▸ **Problem to work on**
Copy out each line of the data below in which the string "computer" appears.

▸ **Records for this task**
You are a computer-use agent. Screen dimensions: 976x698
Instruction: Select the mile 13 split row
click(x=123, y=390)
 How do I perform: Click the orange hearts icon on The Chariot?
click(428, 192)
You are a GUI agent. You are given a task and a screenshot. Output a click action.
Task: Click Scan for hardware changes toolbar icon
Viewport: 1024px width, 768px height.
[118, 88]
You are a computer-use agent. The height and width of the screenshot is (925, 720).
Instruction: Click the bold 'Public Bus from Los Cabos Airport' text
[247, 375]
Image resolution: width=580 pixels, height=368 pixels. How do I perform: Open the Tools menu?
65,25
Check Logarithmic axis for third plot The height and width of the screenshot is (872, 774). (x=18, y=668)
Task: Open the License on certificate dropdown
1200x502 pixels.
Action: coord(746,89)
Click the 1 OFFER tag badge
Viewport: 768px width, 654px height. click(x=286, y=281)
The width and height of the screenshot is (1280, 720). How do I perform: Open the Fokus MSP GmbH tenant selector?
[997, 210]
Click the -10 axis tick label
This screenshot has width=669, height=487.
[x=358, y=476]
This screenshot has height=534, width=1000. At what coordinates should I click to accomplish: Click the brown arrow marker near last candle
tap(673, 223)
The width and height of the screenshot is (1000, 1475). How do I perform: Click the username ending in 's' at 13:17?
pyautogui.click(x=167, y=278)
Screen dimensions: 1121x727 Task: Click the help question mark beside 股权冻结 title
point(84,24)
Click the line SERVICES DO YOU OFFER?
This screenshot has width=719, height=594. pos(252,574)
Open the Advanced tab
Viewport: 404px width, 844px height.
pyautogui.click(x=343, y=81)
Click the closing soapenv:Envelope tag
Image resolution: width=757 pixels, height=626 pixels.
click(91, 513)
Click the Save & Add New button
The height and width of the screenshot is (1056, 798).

▸ **Task response**
You are a computer-use agent. Screen dimensions: 976x698
You are a computer-use agent. The height and width of the screenshot is (925, 720).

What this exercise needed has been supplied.